Extract to read: Begin
Author Prof. J. Spranger, University Department of Pediatrics Mainz

The pubertal rise in androgen levels triggers sebum production and in its consequence a spectrum of skin changes called acne vulgaris. Afflicting almost every adolescent they include blackheads, nodules, papules, pustules to single or confluent abscesses. Dietary factors have been implicated in their pathogenesis.

During the course of a nationwide health examination more than 8000 Chinese students completed questionnaires providing demographic information, history of diseases, use of cosmetics, itemized intake of soft drinks and other information [1]. The severity of acne was graded by certified dermatologists using a validated grading scale. After adjusting for confounders, moderate-to-severe acne was significantly associated with the daily consumption of sugared tea (aOR 2.52, p<0.001) and fruit-flavored drinks (aOR 1.9, p=0.008). 

Results: Consuming carbonated sodas 7 or more times per week showed a marginally significant effect on acne. A sugar intake of 100 g or more per day lead to a threefold increased risk to have moderate to severe acne. As expected, sugar consumption, but not fluid intake, was significantly correlated with body weight. Pathogenetically, the authors remind that glucose increases postprandial insulin and serum levels of free insulin-like growth factor-1 (IGF-1) stimulating a signal cascade resulting in increased lipid biosynthesis of the sebaceous glands.

Comment: Differentiating between fruit juice and fruit nectar (juice with added pureed fruit) does not make much sense; the decisive factor is the sugar content. More sugar, more acne, regardless of its source, be it in commercial drinks, in solid food or, as we learn from our colleagues in the Far East, even in tea.

[1] Huang X, Zuang J, Li J, et al. (2019) Daily intake of soft drinks and moderate-to-severe acne vulgaris in Chinese adolescents. J Pediatr 20:256-262. [2] Burris J, Rietkerk W, Woolf K (2014) Relationships of self-reported dietary factors and perceived acne severity in a cohort of New York young adults. J Acad Nutr Diet 11: 384-392.
Extract to read: End
Listed entries: Begin
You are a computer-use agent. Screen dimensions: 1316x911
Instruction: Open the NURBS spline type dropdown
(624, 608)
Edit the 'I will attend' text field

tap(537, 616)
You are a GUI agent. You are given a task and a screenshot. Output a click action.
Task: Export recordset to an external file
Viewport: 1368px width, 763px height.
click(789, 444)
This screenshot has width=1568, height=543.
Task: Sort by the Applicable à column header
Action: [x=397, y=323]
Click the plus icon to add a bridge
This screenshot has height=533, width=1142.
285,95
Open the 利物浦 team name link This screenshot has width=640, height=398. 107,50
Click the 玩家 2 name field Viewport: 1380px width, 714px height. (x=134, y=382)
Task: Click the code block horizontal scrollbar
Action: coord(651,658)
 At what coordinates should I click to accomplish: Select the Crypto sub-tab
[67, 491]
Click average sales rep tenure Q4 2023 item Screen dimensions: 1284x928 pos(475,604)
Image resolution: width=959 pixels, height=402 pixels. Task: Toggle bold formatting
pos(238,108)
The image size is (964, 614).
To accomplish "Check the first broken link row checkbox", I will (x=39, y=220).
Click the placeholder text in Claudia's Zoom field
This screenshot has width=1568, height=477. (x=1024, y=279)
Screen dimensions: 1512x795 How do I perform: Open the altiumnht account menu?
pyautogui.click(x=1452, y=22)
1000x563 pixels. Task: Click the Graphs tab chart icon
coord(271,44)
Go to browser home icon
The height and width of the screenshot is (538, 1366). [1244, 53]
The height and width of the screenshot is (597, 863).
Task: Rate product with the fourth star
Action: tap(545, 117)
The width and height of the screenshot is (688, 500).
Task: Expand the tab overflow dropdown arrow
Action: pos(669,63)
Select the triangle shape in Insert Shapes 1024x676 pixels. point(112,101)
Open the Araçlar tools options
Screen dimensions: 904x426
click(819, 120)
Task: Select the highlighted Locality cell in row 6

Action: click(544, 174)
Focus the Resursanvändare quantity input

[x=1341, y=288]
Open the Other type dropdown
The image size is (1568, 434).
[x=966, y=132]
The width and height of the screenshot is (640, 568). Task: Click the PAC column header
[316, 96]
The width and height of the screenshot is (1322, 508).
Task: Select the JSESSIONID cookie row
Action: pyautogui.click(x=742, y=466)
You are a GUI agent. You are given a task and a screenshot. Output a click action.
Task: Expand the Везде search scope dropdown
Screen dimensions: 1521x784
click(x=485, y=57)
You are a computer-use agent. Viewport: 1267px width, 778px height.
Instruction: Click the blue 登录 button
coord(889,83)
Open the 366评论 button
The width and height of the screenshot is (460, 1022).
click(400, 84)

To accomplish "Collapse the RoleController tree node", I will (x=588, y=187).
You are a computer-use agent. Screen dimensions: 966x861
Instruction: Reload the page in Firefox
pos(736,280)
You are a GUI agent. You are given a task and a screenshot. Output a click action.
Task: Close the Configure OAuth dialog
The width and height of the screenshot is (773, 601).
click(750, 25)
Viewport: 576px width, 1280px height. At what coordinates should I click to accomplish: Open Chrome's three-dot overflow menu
Listed entries: End
Activity: Reproduce verbatim the part of the acne article that opens with the words containing "The pubertal rise" and closes with "in their pathogenesis.". Rely only on the acne article.

Answer for this exercise:
The pubertal rise in androgen levels triggers sebum production and in its consequence a spectrum of skin changes called acne vulgaris. Afflicting almost every adolescent they include blackheads, nodules, papules, pustules to single or confluent abscesses. Dietary factors have been implicated in their pathogenesis.